Reference Recordings Aims At Your Hard Drive
"Like every record company, we have been frustrated knowing how wonderful our master tapes sound and what is lost when you transfer to CD," Reference Recordings Vice President Marcia Martin told Stereophile. "There are also losses when we transfer to LP, although those are different, and stem from mechanical issues you don't have with CDs.
"Now that computers have improved, and we have huge hard drives, lots of memory, fast downloads, and new servers, it has finally become possible and practical to offer the incredible sound we've been hearing all these years on the original masters. It may not be great for preamp manufacturers, but hard drive playback is the future of audio."
Reference Recordings has been at the forefront of high-quality sound ever since legendary audio designer and recording engineer "Prof." Keith O. Johnson came on board in 1978. Johnson, who co-developed the HDCD process, recorded the very first HDCD disc released by RR 16 years ago. He has also received no less than seven Grammy nominations for Best Engineered Album. The latest, for Garden Of Dreams from David Maslanka and the Dallas Wind Symphony (RR-108), could snatch Johnson and Reference Recordings a Grammy on February 10. RR has previously received Grammys for a recording of the Chicago Pro Musica and Domenic Argento's Casa Guidi with Frederica von Stade.

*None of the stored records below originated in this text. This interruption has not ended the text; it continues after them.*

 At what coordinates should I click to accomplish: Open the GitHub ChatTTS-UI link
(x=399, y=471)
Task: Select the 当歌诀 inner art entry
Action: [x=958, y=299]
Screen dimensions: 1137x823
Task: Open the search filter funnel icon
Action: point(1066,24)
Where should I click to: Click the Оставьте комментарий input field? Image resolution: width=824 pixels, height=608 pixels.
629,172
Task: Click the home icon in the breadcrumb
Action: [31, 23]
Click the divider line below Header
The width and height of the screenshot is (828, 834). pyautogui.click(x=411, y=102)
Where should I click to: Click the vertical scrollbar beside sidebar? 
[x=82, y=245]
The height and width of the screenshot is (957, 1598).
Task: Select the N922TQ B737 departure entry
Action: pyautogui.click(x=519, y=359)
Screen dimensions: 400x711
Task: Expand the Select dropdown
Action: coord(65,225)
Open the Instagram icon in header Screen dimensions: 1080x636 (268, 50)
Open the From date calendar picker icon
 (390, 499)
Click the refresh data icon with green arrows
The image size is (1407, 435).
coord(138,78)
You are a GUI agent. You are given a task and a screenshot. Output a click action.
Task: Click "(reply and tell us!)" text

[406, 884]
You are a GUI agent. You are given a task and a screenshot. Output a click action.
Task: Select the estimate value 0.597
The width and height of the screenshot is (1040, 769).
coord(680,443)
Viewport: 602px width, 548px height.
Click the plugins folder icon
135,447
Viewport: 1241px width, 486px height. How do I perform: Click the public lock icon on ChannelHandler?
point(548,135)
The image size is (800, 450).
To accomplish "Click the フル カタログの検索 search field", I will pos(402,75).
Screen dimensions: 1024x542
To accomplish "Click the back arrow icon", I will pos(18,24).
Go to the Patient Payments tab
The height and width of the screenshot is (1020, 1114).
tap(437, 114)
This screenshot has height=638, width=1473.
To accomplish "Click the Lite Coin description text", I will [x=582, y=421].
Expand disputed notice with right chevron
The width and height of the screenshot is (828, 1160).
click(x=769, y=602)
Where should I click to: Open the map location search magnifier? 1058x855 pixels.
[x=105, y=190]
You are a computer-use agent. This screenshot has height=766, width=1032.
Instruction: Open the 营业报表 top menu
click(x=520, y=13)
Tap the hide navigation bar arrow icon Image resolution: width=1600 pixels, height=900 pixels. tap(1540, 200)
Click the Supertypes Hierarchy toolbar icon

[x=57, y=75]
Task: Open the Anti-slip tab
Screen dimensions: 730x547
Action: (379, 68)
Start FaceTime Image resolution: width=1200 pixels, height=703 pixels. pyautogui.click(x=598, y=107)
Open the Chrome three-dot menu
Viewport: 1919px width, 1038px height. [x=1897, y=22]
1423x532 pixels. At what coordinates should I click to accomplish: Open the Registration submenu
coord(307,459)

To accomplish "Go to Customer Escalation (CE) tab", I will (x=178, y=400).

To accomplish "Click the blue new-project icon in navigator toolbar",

While some labels have opted to issue SACDs and/or DVD-As, Reference Recordings rejected that route some years back. "Everyone here thought DVD-A was the better format technically," says Martin. "It can sound close to our master tapes, which for about 10 years have been 24-bit/176.4 kHz. But the format never caught on because the DVD-A players that were being manufactured weren't really high-end. My husband Keith was asked to design a DVD-A player that would have done the format justice, but when the manufacturer, Spectral, was asked to sign an agreement that made the company liable should anyone successfully make a DVD-A copy from the player, Spectral and other high-end companies stayed away. As for SACD, our mastering engineer Paul Stubblebine felt the conversion to DSD changed the sound of our masters in a way we didn't like."
Reference Recordings therefore stuck with HDCD. Unfortunately, after Microsoft bought the rights to HDCD from Pacific Microsonics a few years back, it dropped development and support for the format. Fortunately, two of Johnson's dear friends and associates from those days, Michael Ritter and Pflash Pflaumer (who co-invented HDCD with Johnson), have since launched Berkeley Audio Design Associates, and have developed an Alpha DAC that Martin claims sounds better in some ways than Pacific Microsonics' no-longer-produced Model 2 HDCD encoder.
The Alpha DAC, which does not infringe on the HDCD patents that Microsoft now owns, will debut at CES this week. Used with a PC equipped with an expensive Lynx sound card commonly capable of outputting digital data sampled at 176.4kHz, the DAC will be used to demonstrate RR's HRx files. I asked what program will be used to play the files.
"We're only working with Windows XP, because Windows Vista is currently a disaster for audio," says Martin. "Vista tries to control and play files its way, which is not what we want. . . .Meanwhile, one of the programs we've been using is a free one called Media Monkey. It goes up to 24/176.4 without messing up and changing the files and bits."
Manufacturing HRx discs is an interim step to the eventual goal of making Reference Recordings' high-resolution masters available for direct download and for pre-loading into music servers. The download option hinges in large part on download time. Martin estimates that downloading a single album at 176.4kHz sample rate and 24-bit word lengths will take several hours. Lossless compression with FLAC is a possibility, but Reference wants to ensure that decoding programs using FLAC decoding will optimally handle their files before proceeding. In the meantime, Reference will offer HRx WAV files on disc. Most will be encoded at 24/176.4, although a few of RR's older 24/88.2 masters will also be distributed in HRx format.
The price of HRx discs has yet to be set. "Discs are a bit more trouble to create and distribute than downloads," says Martin. "We're trying to keep it user-friendly, while ensuring we make a profit and stay in business."
As far as I can tell, Reference Recordings is releasing the files free from DRM (Digital Rights Management), but this writer is concerned that the financial losses associated with unauthorized copying and distribution of files would seriously impact such a small company. [It is fair to note that Linn’s decision to make its high-resolution music files available without DRM does not appear to have had a negative effect, according to Ivor Tiefenbrun, with whom I discussed this subject just after the Christmas break.—John Atkinson]
In other developments, Reference Recordings is preparing to issue its first LPs in many a year. Paul Stubblebine is currently completing a facility that will be used for mastering the LPs, which, tentatively, will be pressed in Germany. First off the presses will be several of Reference's analog recordings that were never issued on LP. Shorter compositions may also be issued in 45rpm format. And, despite Marcia's reservations, a few SACDs will also be issued at the request of the label's Chinese distributor.